== WHAT THE EXERCISE ASKS ==
Tell me how many lines of the entries below include the string "computer", and give only the number.

********************

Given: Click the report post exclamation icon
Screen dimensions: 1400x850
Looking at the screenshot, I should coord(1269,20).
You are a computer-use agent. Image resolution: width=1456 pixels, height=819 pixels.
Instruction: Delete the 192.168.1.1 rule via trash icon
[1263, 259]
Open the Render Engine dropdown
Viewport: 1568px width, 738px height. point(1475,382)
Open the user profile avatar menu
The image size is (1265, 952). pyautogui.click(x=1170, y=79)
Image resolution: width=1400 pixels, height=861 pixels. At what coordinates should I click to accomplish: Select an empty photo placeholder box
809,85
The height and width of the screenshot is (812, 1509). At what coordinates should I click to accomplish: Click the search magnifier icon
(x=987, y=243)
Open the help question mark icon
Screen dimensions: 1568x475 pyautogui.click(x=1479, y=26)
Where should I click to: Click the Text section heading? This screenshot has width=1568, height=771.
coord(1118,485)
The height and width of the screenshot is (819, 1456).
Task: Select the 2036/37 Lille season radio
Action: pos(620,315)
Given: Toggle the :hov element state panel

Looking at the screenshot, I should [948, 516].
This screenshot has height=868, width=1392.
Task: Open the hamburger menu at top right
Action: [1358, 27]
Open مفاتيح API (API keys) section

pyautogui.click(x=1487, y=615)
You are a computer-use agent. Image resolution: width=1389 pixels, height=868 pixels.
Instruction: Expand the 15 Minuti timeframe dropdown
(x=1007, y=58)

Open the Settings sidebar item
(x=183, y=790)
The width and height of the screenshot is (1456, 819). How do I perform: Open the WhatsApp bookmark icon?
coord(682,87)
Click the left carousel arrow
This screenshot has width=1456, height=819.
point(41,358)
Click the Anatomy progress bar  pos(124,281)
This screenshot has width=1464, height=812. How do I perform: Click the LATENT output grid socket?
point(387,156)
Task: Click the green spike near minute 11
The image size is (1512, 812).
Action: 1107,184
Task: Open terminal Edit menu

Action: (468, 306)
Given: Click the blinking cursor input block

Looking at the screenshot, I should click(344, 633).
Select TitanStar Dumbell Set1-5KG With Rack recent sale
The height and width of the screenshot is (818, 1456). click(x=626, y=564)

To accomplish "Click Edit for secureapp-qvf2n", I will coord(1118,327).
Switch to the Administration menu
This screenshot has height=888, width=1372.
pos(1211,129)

********************

== SOLUTION TO THE PROBLEM ==
2